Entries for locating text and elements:
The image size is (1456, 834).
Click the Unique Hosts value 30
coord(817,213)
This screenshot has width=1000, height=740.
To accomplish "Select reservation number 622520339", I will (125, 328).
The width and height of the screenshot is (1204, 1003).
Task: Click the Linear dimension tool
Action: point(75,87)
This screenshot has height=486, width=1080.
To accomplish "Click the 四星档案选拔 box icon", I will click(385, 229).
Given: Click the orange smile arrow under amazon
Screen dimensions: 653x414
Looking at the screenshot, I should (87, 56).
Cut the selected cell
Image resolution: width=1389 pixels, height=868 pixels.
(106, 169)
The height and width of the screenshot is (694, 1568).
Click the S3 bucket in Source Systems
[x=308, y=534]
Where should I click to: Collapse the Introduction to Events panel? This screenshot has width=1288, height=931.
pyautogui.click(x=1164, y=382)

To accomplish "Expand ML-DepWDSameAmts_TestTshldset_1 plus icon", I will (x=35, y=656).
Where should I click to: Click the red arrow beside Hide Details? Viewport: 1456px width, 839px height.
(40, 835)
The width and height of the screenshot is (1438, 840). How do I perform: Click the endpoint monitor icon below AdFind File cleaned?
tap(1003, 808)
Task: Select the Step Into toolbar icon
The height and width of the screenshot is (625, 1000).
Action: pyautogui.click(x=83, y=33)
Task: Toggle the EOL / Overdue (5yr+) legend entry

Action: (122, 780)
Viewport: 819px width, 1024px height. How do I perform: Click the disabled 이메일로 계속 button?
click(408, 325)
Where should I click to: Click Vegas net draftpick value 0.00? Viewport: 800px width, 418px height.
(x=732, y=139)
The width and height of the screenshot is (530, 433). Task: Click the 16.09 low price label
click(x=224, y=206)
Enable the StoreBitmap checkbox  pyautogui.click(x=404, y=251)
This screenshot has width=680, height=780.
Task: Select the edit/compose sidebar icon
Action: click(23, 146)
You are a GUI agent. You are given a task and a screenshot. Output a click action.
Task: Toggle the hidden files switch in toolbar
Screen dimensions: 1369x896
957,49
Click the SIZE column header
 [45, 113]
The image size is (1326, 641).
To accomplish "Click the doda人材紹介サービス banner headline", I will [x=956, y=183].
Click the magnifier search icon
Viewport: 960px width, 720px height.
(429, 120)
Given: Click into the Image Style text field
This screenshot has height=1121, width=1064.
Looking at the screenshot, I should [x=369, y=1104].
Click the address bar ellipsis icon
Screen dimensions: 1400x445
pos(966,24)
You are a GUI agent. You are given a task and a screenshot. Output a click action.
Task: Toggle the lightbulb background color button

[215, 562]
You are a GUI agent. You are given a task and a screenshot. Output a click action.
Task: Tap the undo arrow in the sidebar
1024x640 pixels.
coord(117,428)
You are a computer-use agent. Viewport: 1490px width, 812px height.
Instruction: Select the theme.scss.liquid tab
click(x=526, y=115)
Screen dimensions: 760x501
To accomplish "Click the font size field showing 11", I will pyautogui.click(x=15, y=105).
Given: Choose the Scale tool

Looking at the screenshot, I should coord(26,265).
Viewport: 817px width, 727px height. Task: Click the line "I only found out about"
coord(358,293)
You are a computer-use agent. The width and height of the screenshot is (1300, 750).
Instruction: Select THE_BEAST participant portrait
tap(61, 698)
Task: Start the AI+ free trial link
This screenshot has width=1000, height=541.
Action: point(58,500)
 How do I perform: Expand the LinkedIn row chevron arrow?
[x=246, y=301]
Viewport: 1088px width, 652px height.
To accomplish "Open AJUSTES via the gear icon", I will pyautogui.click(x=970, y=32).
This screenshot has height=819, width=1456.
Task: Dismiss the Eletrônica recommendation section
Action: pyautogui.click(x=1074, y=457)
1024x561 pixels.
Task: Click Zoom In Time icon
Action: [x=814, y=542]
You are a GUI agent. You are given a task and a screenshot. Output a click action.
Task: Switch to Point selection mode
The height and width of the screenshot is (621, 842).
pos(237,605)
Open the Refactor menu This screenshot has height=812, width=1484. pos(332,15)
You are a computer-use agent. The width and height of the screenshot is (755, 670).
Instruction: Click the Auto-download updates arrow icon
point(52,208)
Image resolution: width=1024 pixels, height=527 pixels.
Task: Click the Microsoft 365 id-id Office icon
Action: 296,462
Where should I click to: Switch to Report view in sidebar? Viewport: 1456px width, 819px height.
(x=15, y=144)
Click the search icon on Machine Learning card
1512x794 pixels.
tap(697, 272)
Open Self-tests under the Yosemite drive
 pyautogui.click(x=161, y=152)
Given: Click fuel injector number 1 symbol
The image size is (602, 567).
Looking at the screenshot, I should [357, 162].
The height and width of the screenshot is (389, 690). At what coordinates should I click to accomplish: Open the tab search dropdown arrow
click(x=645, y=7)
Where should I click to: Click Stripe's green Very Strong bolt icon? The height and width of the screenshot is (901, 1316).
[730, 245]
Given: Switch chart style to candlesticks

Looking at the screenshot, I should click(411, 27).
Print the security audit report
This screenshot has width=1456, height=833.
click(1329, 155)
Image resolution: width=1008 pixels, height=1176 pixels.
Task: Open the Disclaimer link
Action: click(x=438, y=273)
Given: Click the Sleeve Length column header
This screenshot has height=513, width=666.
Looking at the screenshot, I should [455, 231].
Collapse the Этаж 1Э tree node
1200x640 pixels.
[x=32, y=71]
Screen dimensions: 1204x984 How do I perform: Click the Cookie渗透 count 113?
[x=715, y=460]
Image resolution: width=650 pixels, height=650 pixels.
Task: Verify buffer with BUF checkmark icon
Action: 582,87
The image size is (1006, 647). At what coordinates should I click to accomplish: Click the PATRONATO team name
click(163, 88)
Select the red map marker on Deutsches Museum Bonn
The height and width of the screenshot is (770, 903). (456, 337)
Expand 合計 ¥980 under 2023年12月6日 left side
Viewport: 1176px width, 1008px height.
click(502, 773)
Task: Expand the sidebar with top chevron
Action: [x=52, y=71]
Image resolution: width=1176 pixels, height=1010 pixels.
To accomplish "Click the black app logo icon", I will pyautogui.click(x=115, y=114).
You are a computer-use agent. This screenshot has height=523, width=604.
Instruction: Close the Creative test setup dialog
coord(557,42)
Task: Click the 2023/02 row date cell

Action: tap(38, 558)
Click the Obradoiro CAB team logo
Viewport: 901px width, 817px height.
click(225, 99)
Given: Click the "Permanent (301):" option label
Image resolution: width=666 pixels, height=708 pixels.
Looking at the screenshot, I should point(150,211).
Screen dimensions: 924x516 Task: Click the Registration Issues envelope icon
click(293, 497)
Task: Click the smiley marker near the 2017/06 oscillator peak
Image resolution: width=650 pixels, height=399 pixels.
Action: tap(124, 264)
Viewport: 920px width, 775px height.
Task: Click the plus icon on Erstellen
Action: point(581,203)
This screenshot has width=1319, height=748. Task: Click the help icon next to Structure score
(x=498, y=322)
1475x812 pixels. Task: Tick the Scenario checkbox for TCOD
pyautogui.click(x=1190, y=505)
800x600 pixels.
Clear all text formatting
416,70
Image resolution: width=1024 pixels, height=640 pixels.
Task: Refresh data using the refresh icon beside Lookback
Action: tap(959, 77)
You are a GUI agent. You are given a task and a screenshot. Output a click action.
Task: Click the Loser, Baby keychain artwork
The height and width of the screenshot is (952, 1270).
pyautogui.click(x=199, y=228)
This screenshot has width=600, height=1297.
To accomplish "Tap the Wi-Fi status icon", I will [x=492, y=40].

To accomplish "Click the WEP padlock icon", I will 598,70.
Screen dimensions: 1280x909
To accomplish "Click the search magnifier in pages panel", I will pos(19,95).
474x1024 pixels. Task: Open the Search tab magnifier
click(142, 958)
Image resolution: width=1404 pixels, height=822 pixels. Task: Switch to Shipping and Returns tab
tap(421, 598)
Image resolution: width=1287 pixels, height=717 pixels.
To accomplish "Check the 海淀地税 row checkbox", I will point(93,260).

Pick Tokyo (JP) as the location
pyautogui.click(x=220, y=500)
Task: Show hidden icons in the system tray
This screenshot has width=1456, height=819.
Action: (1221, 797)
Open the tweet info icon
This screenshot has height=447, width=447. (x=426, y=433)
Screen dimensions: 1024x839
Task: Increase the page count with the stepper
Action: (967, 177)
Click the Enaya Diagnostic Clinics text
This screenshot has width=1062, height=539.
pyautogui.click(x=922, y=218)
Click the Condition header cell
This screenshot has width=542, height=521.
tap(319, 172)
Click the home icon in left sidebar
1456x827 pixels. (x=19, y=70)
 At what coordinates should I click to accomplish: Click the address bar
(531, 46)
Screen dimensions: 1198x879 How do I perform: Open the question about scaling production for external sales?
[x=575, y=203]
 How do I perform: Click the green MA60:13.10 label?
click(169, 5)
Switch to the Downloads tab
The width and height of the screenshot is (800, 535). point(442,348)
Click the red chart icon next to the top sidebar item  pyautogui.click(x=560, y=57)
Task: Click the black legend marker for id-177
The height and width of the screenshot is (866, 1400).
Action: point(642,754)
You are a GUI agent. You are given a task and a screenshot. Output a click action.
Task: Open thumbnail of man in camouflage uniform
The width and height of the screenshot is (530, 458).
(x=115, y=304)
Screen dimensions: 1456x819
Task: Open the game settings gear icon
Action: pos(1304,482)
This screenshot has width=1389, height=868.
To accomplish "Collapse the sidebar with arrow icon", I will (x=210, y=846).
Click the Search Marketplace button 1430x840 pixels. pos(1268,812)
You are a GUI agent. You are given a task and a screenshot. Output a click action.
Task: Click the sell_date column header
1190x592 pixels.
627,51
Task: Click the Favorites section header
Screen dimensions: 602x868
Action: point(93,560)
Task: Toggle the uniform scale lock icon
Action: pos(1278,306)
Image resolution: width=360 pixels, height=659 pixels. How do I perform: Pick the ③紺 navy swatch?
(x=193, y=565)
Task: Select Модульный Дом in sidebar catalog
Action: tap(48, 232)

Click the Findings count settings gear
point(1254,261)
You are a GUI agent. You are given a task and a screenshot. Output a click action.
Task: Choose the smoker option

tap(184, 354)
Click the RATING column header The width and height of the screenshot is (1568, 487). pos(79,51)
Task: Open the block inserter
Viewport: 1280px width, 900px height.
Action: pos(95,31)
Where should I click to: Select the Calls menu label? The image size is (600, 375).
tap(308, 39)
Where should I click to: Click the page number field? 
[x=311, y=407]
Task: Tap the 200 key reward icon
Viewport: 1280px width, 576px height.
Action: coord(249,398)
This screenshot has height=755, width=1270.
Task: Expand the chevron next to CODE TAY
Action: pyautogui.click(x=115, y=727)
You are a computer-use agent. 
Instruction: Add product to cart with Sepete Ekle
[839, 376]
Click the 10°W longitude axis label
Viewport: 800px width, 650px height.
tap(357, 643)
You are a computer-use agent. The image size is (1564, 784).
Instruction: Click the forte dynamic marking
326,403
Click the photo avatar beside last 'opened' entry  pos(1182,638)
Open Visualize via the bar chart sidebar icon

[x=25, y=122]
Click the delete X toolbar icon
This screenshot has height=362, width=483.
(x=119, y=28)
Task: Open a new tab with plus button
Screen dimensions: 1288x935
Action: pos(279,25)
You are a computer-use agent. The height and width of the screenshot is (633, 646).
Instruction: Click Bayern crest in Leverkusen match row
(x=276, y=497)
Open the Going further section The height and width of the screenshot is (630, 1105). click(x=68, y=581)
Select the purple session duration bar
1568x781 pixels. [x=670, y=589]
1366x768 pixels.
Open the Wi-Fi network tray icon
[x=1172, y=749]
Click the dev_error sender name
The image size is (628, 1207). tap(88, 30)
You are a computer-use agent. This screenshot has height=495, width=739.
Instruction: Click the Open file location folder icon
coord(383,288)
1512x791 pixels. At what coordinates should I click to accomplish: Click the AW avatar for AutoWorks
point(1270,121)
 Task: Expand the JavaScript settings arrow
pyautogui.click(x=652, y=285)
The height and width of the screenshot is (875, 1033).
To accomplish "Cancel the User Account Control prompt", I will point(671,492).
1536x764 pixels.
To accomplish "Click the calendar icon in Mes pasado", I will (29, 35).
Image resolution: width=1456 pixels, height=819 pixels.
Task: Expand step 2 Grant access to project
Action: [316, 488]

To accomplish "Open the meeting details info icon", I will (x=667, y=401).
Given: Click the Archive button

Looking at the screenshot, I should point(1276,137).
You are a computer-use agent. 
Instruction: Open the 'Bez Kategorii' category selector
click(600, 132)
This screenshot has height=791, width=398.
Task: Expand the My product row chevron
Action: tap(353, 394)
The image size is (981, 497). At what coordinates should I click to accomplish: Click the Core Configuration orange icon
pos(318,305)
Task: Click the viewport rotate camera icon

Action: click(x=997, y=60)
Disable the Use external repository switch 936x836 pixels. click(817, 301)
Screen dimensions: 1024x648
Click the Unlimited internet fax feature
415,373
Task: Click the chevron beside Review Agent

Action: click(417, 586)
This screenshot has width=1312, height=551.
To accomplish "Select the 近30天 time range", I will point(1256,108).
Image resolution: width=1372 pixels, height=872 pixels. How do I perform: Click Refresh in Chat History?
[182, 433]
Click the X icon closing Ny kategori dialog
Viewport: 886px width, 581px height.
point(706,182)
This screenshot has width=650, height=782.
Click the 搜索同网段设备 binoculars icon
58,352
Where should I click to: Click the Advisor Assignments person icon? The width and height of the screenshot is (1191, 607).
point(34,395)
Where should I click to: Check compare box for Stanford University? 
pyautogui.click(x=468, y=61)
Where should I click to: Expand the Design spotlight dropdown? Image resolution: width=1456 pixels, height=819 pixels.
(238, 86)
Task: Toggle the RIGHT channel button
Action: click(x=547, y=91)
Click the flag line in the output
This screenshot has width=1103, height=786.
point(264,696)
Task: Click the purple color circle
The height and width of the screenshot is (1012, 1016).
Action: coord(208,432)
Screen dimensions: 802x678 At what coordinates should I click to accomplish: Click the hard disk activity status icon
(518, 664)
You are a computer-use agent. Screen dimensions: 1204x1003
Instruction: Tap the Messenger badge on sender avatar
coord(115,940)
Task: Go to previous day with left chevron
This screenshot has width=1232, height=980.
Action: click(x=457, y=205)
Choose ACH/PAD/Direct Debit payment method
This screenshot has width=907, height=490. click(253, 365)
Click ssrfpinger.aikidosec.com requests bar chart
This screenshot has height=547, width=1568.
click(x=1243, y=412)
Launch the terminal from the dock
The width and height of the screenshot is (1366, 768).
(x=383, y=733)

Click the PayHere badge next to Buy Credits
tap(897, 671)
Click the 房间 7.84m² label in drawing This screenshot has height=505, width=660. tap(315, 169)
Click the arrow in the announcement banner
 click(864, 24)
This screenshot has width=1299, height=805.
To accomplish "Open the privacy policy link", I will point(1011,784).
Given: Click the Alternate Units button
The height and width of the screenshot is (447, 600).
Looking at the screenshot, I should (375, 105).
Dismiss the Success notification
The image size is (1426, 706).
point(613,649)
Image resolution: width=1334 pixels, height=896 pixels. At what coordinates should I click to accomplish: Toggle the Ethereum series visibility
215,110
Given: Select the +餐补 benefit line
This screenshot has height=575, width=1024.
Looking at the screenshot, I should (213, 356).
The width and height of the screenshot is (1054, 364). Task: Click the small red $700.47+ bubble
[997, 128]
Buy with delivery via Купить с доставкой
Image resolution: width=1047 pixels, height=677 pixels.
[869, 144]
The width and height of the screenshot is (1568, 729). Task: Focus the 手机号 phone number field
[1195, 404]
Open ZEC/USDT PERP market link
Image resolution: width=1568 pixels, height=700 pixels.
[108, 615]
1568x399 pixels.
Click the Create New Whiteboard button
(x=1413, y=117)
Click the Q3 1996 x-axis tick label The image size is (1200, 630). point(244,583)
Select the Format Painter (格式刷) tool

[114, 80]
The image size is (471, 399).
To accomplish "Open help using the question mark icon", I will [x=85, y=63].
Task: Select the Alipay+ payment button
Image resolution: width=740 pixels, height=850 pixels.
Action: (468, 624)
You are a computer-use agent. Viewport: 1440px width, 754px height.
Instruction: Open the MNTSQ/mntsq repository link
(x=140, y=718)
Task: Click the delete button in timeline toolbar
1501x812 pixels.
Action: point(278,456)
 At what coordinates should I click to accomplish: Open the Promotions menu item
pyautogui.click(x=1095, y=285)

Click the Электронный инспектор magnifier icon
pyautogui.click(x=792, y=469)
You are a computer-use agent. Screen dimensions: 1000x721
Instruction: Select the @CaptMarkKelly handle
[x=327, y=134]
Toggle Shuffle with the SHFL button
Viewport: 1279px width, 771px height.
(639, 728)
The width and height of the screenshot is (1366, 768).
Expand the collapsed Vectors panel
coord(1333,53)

§ **PROBLEM DETAILS**
Return the lines of the material exactly as they appear, beginning with the line that contains "Viewport: 817px width, 727px" and ending after the line that contains "Open the Refactor".

§ **EXERCISE RESULT**
Viewport: 817px width, 727px height. Task: Click the line "I only found out about"
coord(358,293)
You are a computer-use agent. The width and height of the screenshot is (1300, 750).
Instruction: Select THE_BEAST participant portrait
tap(61, 698)
Task: Start the AI+ free trial link
This screenshot has width=1000, height=541.
Action: point(58,500)
 How do I perform: Expand the LinkedIn row chevron arrow?
[x=246, y=301]
Viewport: 1088px width, 652px height.
To accomplish "Open AJUSTES via the gear icon", I will pyautogui.click(x=970, y=32).
This screenshot has height=819, width=1456.
Task: Dismiss the Eletrônica recommendation section
Action: pyautogui.click(x=1074, y=457)
1024x561 pixels.
Task: Click Zoom In Time icon
Action: [x=814, y=542]
You are a GUI agent. You are given a task and a screenshot. Output a click action.
Task: Switch to Point selection mode
The height and width of the screenshot is (621, 842).
pos(237,605)
Open the Refactor menu This screenshot has height=812, width=1484. pos(332,15)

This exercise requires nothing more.